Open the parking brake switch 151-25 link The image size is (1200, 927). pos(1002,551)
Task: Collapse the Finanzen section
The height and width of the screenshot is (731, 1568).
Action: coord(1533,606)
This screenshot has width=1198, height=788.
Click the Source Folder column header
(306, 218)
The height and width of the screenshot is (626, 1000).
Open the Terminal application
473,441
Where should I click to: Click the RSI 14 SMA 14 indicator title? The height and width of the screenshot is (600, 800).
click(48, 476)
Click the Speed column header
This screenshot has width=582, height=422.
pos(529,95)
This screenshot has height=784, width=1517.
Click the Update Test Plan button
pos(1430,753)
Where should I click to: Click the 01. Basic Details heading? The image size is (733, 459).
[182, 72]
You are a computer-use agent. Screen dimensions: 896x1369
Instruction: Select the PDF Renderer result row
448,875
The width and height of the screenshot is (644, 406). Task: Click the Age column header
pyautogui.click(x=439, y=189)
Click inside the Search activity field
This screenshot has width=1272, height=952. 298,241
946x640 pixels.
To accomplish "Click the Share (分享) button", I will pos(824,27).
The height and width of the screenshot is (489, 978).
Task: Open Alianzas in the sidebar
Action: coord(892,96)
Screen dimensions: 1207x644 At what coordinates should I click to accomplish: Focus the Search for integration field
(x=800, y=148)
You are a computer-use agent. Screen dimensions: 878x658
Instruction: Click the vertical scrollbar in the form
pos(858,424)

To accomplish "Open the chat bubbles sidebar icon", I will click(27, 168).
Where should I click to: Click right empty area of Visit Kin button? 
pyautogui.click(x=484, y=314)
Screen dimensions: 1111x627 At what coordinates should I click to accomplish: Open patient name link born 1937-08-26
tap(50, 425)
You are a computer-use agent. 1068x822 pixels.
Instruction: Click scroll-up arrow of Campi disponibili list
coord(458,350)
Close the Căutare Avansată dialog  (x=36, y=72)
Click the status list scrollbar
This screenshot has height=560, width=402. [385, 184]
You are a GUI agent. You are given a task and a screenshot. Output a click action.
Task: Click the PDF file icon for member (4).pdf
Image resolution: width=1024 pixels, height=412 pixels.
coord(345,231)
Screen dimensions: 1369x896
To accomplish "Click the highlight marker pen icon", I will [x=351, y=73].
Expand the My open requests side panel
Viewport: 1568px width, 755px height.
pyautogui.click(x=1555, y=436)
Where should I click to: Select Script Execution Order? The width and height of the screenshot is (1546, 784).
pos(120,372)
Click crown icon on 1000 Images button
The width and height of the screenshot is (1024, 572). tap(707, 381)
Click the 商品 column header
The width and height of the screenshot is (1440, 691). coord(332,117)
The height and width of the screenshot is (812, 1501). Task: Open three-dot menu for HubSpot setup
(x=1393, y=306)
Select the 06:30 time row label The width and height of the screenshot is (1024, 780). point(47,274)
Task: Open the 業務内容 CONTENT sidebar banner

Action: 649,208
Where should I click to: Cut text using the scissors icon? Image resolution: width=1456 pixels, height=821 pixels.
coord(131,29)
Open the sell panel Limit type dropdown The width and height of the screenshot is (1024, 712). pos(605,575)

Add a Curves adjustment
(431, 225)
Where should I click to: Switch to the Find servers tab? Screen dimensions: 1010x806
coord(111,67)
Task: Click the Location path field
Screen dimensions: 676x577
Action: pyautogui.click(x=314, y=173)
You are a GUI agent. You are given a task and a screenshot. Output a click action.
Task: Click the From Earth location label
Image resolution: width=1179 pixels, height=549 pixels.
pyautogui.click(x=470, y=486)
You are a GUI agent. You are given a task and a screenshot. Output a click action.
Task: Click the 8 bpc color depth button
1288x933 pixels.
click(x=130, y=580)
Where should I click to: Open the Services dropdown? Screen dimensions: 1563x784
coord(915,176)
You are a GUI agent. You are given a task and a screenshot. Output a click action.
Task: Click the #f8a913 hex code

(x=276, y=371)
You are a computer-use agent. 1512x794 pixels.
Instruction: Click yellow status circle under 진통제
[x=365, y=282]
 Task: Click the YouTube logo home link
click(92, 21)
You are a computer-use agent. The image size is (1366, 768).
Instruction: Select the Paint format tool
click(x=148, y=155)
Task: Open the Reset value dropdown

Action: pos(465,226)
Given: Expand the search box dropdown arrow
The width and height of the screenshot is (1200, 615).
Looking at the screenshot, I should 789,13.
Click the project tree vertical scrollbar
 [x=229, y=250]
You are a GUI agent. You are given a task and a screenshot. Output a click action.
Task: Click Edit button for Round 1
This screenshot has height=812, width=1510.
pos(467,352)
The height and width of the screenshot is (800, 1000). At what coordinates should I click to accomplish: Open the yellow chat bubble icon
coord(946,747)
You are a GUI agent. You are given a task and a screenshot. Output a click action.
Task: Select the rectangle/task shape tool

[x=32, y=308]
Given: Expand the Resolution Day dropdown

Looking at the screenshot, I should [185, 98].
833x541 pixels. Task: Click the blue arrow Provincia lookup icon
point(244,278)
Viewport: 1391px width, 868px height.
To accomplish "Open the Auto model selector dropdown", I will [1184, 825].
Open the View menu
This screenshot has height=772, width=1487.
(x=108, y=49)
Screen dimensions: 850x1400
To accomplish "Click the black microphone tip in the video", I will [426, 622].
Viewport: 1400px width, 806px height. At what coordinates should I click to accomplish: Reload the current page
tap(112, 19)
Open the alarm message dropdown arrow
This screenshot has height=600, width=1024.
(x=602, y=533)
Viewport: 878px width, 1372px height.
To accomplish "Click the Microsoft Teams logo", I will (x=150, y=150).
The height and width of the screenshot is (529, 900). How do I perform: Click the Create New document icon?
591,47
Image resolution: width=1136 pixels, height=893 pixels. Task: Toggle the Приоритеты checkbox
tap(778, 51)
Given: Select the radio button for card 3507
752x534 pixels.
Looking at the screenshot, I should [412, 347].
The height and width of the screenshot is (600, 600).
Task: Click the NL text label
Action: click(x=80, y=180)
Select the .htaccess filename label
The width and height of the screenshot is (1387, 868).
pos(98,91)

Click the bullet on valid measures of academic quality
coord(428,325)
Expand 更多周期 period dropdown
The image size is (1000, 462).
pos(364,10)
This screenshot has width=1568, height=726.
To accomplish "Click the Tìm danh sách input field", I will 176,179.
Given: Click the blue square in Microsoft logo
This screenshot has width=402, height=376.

▶ DIRECTIONS
Reproduce all of the material above word for word, line by line.

▶ ANSWER TO THE EXERCISE
Open the parking brake switch 151-25 link The image size is (1200, 927). pos(1002,551)
Task: Collapse the Finanzen section
The height and width of the screenshot is (731, 1568).
Action: coord(1533,606)
This screenshot has width=1198, height=788.
Click the Source Folder column header
(306, 218)
The height and width of the screenshot is (626, 1000).
Open the Terminal application
473,441
Where should I click to: Click the RSI 14 SMA 14 indicator title? The height and width of the screenshot is (600, 800).
click(48, 476)
Click the Speed column header
This screenshot has width=582, height=422.
pos(529,95)
This screenshot has height=784, width=1517.
Click the Update Test Plan button
pos(1430,753)
Where should I click to: Click the 01. Basic Details heading? The image size is (733, 459).
[182, 72]
You are a computer-use agent. Screen dimensions: 896x1369
Instruction: Select the PDF Renderer result row
448,875
The width and height of the screenshot is (644, 406). Task: Click the Age column header
pyautogui.click(x=439, y=189)
Click inside the Search activity field
This screenshot has width=1272, height=952. 298,241
946x640 pixels.
To accomplish "Click the Share (分享) button", I will pos(824,27).
The height and width of the screenshot is (489, 978).
Task: Open Alianzas in the sidebar
Action: coord(892,96)
Screen dimensions: 1207x644 At what coordinates should I click to accomplish: Focus the Search for integration field
(x=800, y=148)
You are a computer-use agent. Screen dimensions: 878x658
Instruction: Click the vertical scrollbar in the form
pos(858,424)

To accomplish "Open the chat bubbles sidebar icon", I will click(27, 168).
Where should I click to: Click right empty area of Visit Kin button? 
pyautogui.click(x=484, y=314)
Screen dimensions: 1111x627 At what coordinates should I click to accomplish: Open patient name link born 1937-08-26
tap(50, 425)
You are a computer-use agent. 1068x822 pixels.
Instruction: Click scroll-up arrow of Campi disponibili list
coord(458,350)
Close the Căutare Avansată dialog  (x=36, y=72)
Click the status list scrollbar
This screenshot has height=560, width=402. [385, 184]
You are a GUI agent. You are given a task and a screenshot. Output a click action.
Task: Click the PDF file icon for member (4).pdf
Image resolution: width=1024 pixels, height=412 pixels.
coord(345,231)
Screen dimensions: 1369x896
To accomplish "Click the highlight marker pen icon", I will [x=351, y=73].
Expand the My open requests side panel
Viewport: 1568px width, 755px height.
pyautogui.click(x=1555, y=436)
Where should I click to: Select Script Execution Order? The width and height of the screenshot is (1546, 784).
pos(120,372)
Click crown icon on 1000 Images button
The width and height of the screenshot is (1024, 572). tap(707, 381)
Click the 商品 column header
The width and height of the screenshot is (1440, 691). coord(332,117)
The height and width of the screenshot is (812, 1501). Task: Open three-dot menu for HubSpot setup
(x=1393, y=306)
Select the 06:30 time row label The width and height of the screenshot is (1024, 780). point(47,274)
Task: Open the 業務内容 CONTENT sidebar banner

Action: 649,208
Where should I click to: Cut text using the scissors icon? Image resolution: width=1456 pixels, height=821 pixels.
coord(131,29)
Open the sell panel Limit type dropdown The width and height of the screenshot is (1024, 712). pos(605,575)

Add a Curves adjustment
(431, 225)
Where should I click to: Switch to the Find servers tab? Screen dimensions: 1010x806
coord(111,67)
Task: Click the Location path field
Screen dimensions: 676x577
Action: pyautogui.click(x=314, y=173)
You are a GUI agent. You are given a task and a screenshot. Output a click action.
Task: Click the From Earth location label
Image resolution: width=1179 pixels, height=549 pixels.
pyautogui.click(x=470, y=486)
You are a GUI agent. You are given a task and a screenshot. Output a click action.
Task: Click the 8 bpc color depth button
1288x933 pixels.
click(x=130, y=580)
Where should I click to: Open the Services dropdown? Screen dimensions: 1563x784
coord(915,176)
You are a GUI agent. You are given a task and a screenshot. Output a click action.
Task: Click the #f8a913 hex code

(x=276, y=371)
You are a computer-use agent. 1512x794 pixels.
Instruction: Click yellow status circle under 진통제
[x=365, y=282]
 Task: Click the YouTube logo home link
click(92, 21)
You are a computer-use agent. The image size is (1366, 768).
Instruction: Select the Paint format tool
click(x=148, y=155)
Task: Open the Reset value dropdown

Action: pos(465,226)
Given: Expand the search box dropdown arrow
The width and height of the screenshot is (1200, 615).
Looking at the screenshot, I should 789,13.
Click the project tree vertical scrollbar
 [x=229, y=250]
You are a GUI agent. You are given a task and a screenshot. Output a click action.
Task: Click Edit button for Round 1
This screenshot has height=812, width=1510.
pos(467,352)
The height and width of the screenshot is (800, 1000). At what coordinates should I click to accomplish: Open the yellow chat bubble icon
coord(946,747)
You are a GUI agent. You are given a task and a screenshot. Output a click action.
Task: Select the rectangle/task shape tool

[x=32, y=308]
Given: Expand the Resolution Day dropdown

Looking at the screenshot, I should [185, 98].
833x541 pixels. Task: Click the blue arrow Provincia lookup icon
point(244,278)
Viewport: 1391px width, 868px height.
To accomplish "Open the Auto model selector dropdown", I will [1184, 825].
Open the View menu
This screenshot has height=772, width=1487.
(x=108, y=49)
Screen dimensions: 850x1400
To accomplish "Click the black microphone tip in the video", I will [426, 622].
Viewport: 1400px width, 806px height. At what coordinates should I click to accomplish: Reload the current page
tap(112, 19)
Open the alarm message dropdown arrow
This screenshot has height=600, width=1024.
(x=602, y=533)
Viewport: 878px width, 1372px height.
To accomplish "Click the Microsoft Teams logo", I will (x=150, y=150).
The height and width of the screenshot is (529, 900). How do I perform: Click the Create New document icon?
591,47
Image resolution: width=1136 pixels, height=893 pixels. Task: Toggle the Приоритеты checkbox
tap(778, 51)
Given: Select the radio button for card 3507
752x534 pixels.
Looking at the screenshot, I should [412, 347].
The height and width of the screenshot is (600, 600).
Task: Click the NL text label
Action: click(x=80, y=180)
Select the .htaccess filename label
The width and height of the screenshot is (1387, 868).
pos(98,91)

Click the bullet on valid measures of academic quality
coord(428,325)
Expand 更多周期 period dropdown
The image size is (1000, 462).
pos(364,10)
This screenshot has width=1568, height=726.
To accomplish "Click the Tìm danh sách input field", I will 176,179.
Given: Click the blue square in Microsoft logo
This screenshot has width=402, height=376.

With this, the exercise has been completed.